I often incorporate my body—as a rotoscoped hand, an eye, or as a full figure—into my animated short films: my hands as machinery in a factory, a large eye looking to the stars as part of a radio telescope dish, my lips folding space to kiss the surface of the moon. My inspiration comes from asking myself: How does my body feel to imagine and embody the physicality and perspective of something outside of myself, both animate and inanimate? It’s a natural progression that I now insert myself into the space of projected animation as a live performer, repeating these gestures and re-living these questions for each audience.
Sketch by Miwa Matreyek
With This World Made Itself, I emotionally and physically investigate the geological history of the Earth. The inspiration for This World Made Itself came from all of the flying I was doing on tour. I became obsessed with taking aerial photos, and really trying to read the landscapes. Fault lines, water drainage patterns and dry river beds, sand dunes pushed up against a mountain range, land sliced down by rivers. What did these landscapes look like millions of years ago, and what will they look like millions of years from now? Also, I was seeing human effects layered onto these landscapes—not only cities, but also open pit mines, fracking patterns in forests and on desert surfaces, grids and circles of agriculture, bald mountains. These looked like wounds and grafted skin. I wanted to lean in on the sensation I felt in my body when I saw the Earth from above.

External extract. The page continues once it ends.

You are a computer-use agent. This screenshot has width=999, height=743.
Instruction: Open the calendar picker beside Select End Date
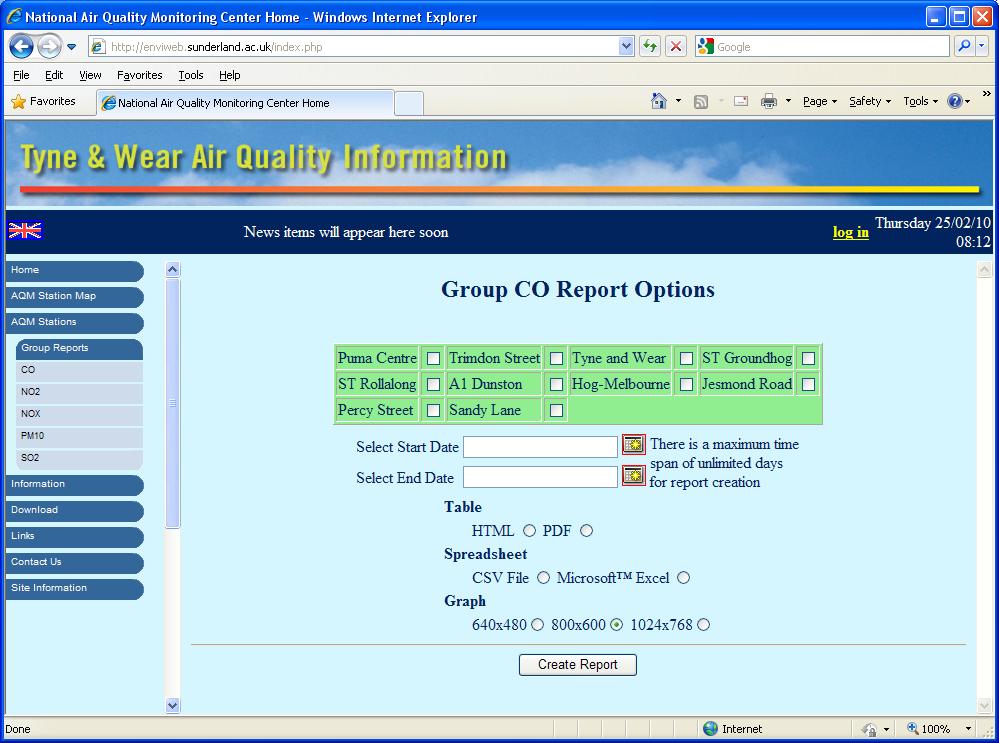[x=633, y=477]
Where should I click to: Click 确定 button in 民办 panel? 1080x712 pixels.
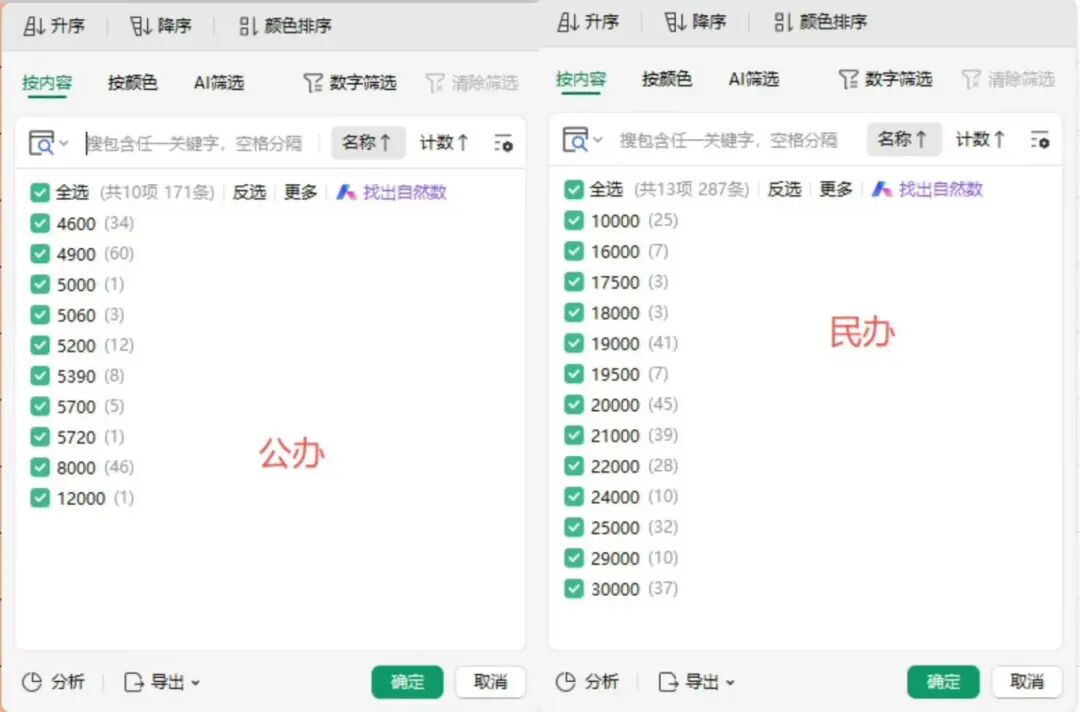pos(943,682)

Joanna Macy’s writing talks about the “‘Greening of the Self’—about the process of replacing one’s ‘skin-encapsulated ego’… by wider constructs of identity and self-interest—by what you might call the ecological self, co-extensive with other beings and the life of our planet.” This is about feeling and experiencing the larger world as part of one’s body. Macy’s writing is a recent personal discovery, but there is much that resonates deeply—things I find exciting both personally and as an artist. I can shape-shift and embody various scales of consciousness as a shadow silhouette in the worlds of my animations: the just-forming fiery Earth, life’s first steps out of the ocean, the biosphere’s panic as an asteroid strikes.
Composite of aerial photos taken as part of the artist's research
A year ago, I came across this Neil deGrasse Tyson quote about storytelling:
“In the case of the Artist, I don’t want them to represent reality, because I have that via my own telescope—I want and I need the Artist to take me to new places…the new place Van Gogh took me is not the sky as it is, but the sky as he felt it—and the more of us that feel the universe, the better off we will be in this world.”
This quote gives me courage to push myself as an artist.
Miwa Matreyek is an animator, director, designer, and performer based in Los Angeles. She studied experimental animation and integrated media at California Institute of the Arts, where she earned her master of fine arts degree in 2007.